Быстро нагнувшись, я прошёлся колесом, вскочил на ноги и принял оборонительную позицию.
Но это было лишнее: веснушчатая физиономия задиры засияла искренним дружелюбием и восторгом.
— А ведь я тебя вздуть ладился, — заявил он так весело, точно это было самое приятное для меня сообщение. — Приехал, думаю, петух московский, я те покажу Москву… А ты вон какой!
И разом, почему-то оглянувшись, переменил тон.
— Сюда, — сказал он. — Тут наискосок к речке ближе. Валяем? Живо!
— Куда? — недоверчиво отозвался я и хоть и переменил позу на менее вызывающую, но кулаков не разжал: кто знает, что ему ещё вздумается, этому рыжику.
— На пчельник. Куда же ещё? — удивился мальчик. — К деду Софрону чай с мёдом пить. В колхозный сад. Теперь мы с тобой дружим, — деловито прибавил он после некоторой паузы. — Коли Петюха к тебе вязаться будет, ты мне только скажи, я ему наломаю. Айда!
Я смотрел на него во все глаза, всё ещё не решаясь двинуться с места.
— То драться, а то на пчельник… — проговорил я нерешительно, но потом оглянулся и махнул рукой.
— Идём, — сказал я твёрдо.
— Поспевай, — крикнул уже на ходу мальчуган и, завернув за угол сада, помчался вниз по тропинке, прямо к самой Серебрянке.
— Мы тут вброд, — продолжал он, немного запыхавшись от быстрого бега. — Моста у нас нету. Только скорей, а то мамка увидит — сейчас работы надаёт, она на это люта.
Глаза у нового знакомого были весёлые, голубые, в рыжих крапинках, точно и туда забежали веснушки, вихор топорщился, и весь он мне вдруг страшно понравился.
— Сейчас дед Иван по саду ходит, на яблони глядит: где подрежет, где что. А дед Софрон — за пчёлами, — заговорил опять Рыжик, ловко пробираясь сквозь кусты лозняка. — И ругаются. А потом вместе чай пить сядут. С вареньем. Мы, значит, в самое время и поспеем: нам либо варенья, либо мёду дадут.
— Так чего же они вместе чай пьют, если ругаются? — всё больше удивлялся я, поспешно продираясь за ним.
— Нельзя им врозь-то, — И мальчишка, обежав кучу хвороста, остановился у самой воды и засмеялся. — Варенье как варили? Яблоки-то — Ивановы, а мёд — Софронов. Как поделить? А поругавшись, и чай лучше пьётся, с устатку-то.
Говоря это, он быстро скинул штанишки, рубашку и свернул их в узелок.

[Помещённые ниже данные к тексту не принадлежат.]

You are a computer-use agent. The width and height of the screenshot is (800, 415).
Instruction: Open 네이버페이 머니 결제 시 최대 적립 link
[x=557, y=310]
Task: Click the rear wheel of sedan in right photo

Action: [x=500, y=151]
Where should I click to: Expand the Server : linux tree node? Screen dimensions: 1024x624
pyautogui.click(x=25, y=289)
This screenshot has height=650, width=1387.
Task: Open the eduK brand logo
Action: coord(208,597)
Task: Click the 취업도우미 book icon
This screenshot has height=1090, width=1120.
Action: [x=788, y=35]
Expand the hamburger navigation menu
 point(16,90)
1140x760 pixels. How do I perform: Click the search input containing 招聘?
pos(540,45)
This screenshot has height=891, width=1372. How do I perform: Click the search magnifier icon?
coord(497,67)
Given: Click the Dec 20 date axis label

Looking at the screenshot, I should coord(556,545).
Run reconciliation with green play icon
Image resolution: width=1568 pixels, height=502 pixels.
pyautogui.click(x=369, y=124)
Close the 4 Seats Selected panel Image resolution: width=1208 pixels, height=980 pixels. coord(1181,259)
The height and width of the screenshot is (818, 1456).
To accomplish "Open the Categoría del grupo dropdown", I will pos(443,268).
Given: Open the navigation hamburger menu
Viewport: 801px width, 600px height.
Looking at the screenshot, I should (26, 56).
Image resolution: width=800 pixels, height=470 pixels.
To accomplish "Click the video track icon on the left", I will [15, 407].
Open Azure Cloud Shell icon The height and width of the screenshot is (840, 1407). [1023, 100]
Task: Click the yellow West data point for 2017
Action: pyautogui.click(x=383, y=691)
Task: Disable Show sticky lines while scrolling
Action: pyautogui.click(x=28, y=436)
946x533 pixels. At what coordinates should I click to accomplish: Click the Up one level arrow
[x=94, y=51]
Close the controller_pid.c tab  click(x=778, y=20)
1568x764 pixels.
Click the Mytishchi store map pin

— Ты тоже всё в рубашку заворачивай, — заботливо объяснил он. — На голову привяжем, чтобы в речку не попало. Живо! А ботинки сюда, под корягу сунь. На что их сейчас? Босому легче.
Через минуту, крепко привязав узлы с одеждой рукавами под подбородки, мы уже входили в воду.
— Левей забирай, — говорил Рыжик. — Омут тут. Ну, плыви. Тебя как зовут-то?
— Серёжа, — отвечал я, старательно отмеривая сажёнки, чтобы не оплошать. — А тебя как?
— Мишка, а ещё — Юла, — объяснил тот, — потому как я на месте сидеть не могу. Всё кручусь. Иголка во мне ходит, вот она и гоняет меня. Сидеть не даёт.
— Игол… — от изумления я раскрыл рот и чуть не захлебнулся. — Как иголка? Как ходит? — продолжал я уже на берегу, надевая трусы и дрожа, потому что вода в Серебрянке даже летом была как лёд холодная от ключей. — Как иголка в живом человеке ходить может?
Мишка был, видимо, очень доволен произведённым впечатлением.